::: Vorliegender Text

Im Interview für den Hausmannskost-Podcast hat Rechtsanwalt Jan Limmer, selbst Vater von zwei Kindern, erst davon berichtet, wie sich sein eigener Umgang mit der Pferdeliebe seines Sohnes gewandelt hat. Von Scham zu Begeisterung, von „da hinten sind doch die coolen Bagger“ zu „was für ein wunderbarer Junge“. Was aber ist so cool daran, wenn Jungs Pferde (oder Katzen, Einhörner, Dinos und/oder Faultiere) lieben?
Was wird es denn?

::::::
::: Bereitgestellte Daten

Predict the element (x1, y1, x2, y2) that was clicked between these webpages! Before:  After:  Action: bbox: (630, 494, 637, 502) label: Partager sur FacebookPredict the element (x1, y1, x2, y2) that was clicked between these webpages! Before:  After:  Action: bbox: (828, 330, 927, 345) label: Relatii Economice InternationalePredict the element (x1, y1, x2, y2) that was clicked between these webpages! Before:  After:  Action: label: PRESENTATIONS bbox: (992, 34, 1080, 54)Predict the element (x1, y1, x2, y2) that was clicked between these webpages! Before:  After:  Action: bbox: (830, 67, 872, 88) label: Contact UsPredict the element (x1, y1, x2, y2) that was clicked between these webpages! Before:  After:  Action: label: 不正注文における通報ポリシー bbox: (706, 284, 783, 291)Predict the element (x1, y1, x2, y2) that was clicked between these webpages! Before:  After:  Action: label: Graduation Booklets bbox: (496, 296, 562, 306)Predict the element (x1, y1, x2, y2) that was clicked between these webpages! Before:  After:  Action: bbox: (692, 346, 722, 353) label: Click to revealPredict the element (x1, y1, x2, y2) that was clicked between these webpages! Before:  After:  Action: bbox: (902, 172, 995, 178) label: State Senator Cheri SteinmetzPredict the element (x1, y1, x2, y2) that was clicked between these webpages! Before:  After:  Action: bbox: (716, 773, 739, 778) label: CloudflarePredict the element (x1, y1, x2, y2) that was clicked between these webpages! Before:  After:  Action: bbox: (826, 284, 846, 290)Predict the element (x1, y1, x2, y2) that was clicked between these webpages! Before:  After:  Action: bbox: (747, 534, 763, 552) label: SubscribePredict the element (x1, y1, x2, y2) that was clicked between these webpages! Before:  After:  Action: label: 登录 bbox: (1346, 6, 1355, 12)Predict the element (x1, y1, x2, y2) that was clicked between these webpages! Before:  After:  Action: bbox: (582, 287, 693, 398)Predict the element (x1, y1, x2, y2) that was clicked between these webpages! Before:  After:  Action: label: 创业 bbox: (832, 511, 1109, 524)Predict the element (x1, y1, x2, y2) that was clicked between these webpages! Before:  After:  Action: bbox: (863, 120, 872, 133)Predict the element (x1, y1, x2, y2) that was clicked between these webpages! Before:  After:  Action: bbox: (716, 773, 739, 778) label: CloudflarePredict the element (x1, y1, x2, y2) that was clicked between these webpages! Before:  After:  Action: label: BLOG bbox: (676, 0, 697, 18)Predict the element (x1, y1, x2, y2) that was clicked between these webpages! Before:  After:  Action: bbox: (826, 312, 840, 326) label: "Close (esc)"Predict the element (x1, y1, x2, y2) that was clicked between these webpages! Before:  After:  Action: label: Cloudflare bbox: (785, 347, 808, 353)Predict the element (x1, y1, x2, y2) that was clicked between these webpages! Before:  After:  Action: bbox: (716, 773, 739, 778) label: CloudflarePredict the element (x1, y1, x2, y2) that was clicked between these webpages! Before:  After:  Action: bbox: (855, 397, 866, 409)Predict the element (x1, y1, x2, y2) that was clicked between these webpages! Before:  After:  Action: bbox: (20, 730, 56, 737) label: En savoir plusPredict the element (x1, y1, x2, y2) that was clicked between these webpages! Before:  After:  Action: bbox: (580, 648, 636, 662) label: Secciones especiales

::::::

Ziel A.
Wiederhole aus dem vorliegenden Text alles von „Im Interview für“ bis hinunter zu „und/oder Faultiere) lieben?“, ohne etwas zu verändern.
Ziel B.
Welchen Beruf übt Jan Limmer laut dem vorliegenden Text aus?
Die Datensätze spielen hierbei keine Rolle.

Ergebnis A.
Im Interview für den Hausmannskost-Podcast hat Rechtsanwalt Jan Limmer, selbst Vater von zwei Kindern, erst davon berichtet, wie sich sein eigener Umgang mit der Pferdeliebe seines Sohnes gewandelt hat. Von Scham zu Begeisterung, von „da hinten sind doch die coolen Bagger“ zu „was für ein wunderbarer Junge“. Was aber ist so cool daran, wenn Jungs Pferde (oder Katzen, Einhörner, Dinos und/oder Faultiere) lieben?

Ergebnis B.
Er ist Rechtsanwalt.